Atölye yapma fikrimiz Edirne’de çalışma isteğimizle birlikte şekillendi. Edirne’nin kendine has özellikleri ve burada birimizin araştırma görevlisi olarak görev yaptığı bir mimarlık fakültesi bulunması merakımızı ve heyecanımızı arttırdı. İstanbul, Ankara ve İzmir gibi büyük ölçekli kentlere göre kente dair çalışmaların, tartışmaların, üretimlerin ve bağlamındaki atölye çalışmalarının daha az sayıda olması, yapacağımız atölyenin önemli bir girdisi haline geldi. Nasıl bir atölye yapacağımızı ise tüm bu durumlarla birlikte kesişen ilgi alanlarımız ve sorularımız oluşturdu. Mimari tasarım stüdyolarında öğrenci meslektaşlarımızın kamusal alanla ilgili araştırma, sorgulama ve ifade etme biçimlerini gözlemledik. Konumu ve tarihi önemi ile bir sınır kenti olarak çok katmanlı kent yapısının okunabileceği Edirne’de, “kentli olmak”, “kentte olmak”, “birlikte var olmak”, “mimar olmak” durumlarını “dışarıda”, tam da kentin en önemli yaya aksında deneyimleyerek sorgulayabileceğimizi ve bu sorgulamayı birlikte nasıl temsil edebileceğimizi düşündük.

Öncelikle süreç olarak mimari tasarımı gündelik hayat eylemlerimizle birlikte düşünmeye ve sorgulamaya başladık. Mimari tasarım eylemini, eylemsel katmanları olan bir süreç olarak düşünüyoruz. Bu süreçte; çizme, boyama, gezme, fotoğraf çekme, render alma, eskiz yapma gibi pek çok eylemden söz edebiliriz. Ancak mimarlar olarak yaptığımız bu eylemleri, nasıl yaptığımızı fark ediyor muyuz? Žižek (1989), ideolojiyi bilginin maskesi olarak ele alan Marx’ı eleştiriyor ve ideolojinin asıl olarak bilgiyi değil eylemleri maskelediğini söylüyordu: ”Ne bildiğimizi değil, ne yaptığımızı, nasıl eylediğimizi bilmiyoruz.”1  Žižek’in bireye dair bu önemli önermesi mimar olarak kendimizi ve eylemlerimizi düşünmemize neden oluyor. Kullandığımız mimarlık araçlarının zenginliği eylemleri çeşitlendirebileceğimiz bir zemin yaratıyor.

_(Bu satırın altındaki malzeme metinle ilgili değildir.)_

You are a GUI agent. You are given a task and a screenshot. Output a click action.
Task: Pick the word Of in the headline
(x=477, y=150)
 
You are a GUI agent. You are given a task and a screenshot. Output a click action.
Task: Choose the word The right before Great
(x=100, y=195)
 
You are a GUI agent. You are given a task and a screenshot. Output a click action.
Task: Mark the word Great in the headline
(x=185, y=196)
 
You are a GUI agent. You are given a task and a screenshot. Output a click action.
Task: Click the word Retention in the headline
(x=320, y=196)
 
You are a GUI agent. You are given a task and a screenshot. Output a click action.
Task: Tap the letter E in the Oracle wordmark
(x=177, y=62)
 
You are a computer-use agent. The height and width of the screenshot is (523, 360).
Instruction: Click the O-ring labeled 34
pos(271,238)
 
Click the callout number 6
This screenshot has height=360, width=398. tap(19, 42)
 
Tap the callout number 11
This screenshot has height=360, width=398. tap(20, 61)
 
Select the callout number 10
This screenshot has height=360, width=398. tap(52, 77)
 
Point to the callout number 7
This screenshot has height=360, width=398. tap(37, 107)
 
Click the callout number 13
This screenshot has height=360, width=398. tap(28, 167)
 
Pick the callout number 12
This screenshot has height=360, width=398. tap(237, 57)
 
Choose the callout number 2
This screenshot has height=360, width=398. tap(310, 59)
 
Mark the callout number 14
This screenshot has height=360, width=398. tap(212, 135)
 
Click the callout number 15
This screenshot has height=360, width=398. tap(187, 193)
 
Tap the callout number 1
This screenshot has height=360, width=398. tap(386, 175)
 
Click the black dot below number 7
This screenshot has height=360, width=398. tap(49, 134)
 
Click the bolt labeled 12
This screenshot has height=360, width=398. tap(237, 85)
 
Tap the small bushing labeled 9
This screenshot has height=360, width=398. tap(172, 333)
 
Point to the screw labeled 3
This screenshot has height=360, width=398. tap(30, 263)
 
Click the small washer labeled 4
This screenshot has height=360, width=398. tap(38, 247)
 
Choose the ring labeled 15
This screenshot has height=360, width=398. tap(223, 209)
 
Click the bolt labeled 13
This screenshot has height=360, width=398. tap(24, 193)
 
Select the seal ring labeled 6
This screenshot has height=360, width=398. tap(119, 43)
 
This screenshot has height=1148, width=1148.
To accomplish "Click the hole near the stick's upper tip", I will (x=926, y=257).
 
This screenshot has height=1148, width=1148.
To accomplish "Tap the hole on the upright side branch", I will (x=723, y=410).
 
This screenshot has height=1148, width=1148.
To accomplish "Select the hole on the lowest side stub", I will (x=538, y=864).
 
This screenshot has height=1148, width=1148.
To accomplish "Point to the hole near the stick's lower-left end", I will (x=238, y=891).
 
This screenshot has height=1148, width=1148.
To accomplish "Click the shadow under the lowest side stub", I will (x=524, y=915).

Ancak tasarlama eyleminin belli başlı, tanımlı ve alışkanlığa dönüşmüş katmanları bizi apolitik, eril ve de zayıf olanı sömüren baskın ideolojiyi destekleyecek eylemlerle sınırlandırıyor olabilir mi?

Bu soruyu açmak için kendimizi bir kentte, üzerine söz söyleyeceğimiz bir yerde hayal edelim. Genelde elimizde fotoğraf makinemiz ve eskiz defterimizle mimar-özneler olarak davranıyor oluruz. Benliğimizden özneliğimize ve özneliğimizden benliğimize doğru anlık geçişlerle hareket eder ve bir kent deneyimi yaşarız. Bu sürede mekânla, kendimizle ve başkalarıyla etkileşiriz. Bu ilişkilenme biçimini ilksel ve temel bir eylem olarak ele alacak olursak, bazı kırılmaların da bu temel eylemi oluşturan öteki eylemlerde gerçekleşebileceğini öne sürebiliriz.

Bu düşüncelerle birlikte eylemi kırmak, eylemi şaşırtmak ve bu yolla özneliği kırmak ya da öznelikten çıkmak gibi kavramlar hakkında tartıştık. Belki de bizim eylemi kırma şeklimiz spontane olana olanak vererek gerçekleşebilirdi. Başka bir deyişle eylemi farklılaştıracak bir eylem tasarlamak yerine, katılımcıların tüm eylemlerinin farkında olduğu ve kendi sürecini, tasarlama eylemi bilinci dışında tasarlaması söz konusu olabilirdi. Tasarım yaptığının bilincinde olmadan tasarım yapmak / kenti analiz ettiğini düşünmeden analiz etmek gibi… Bu Akış.Nasıl? doğrultuda şu soru oluştu: “Kolaj yapıyoruz, kent hakkında analizler, haritalar üretiyoruz” demek yerine kolaja, haritalamaya, anlatıya gidebileceğini tahmin ettiğimiz bir tasarım süreci deneyimi düşünebilir miyiz?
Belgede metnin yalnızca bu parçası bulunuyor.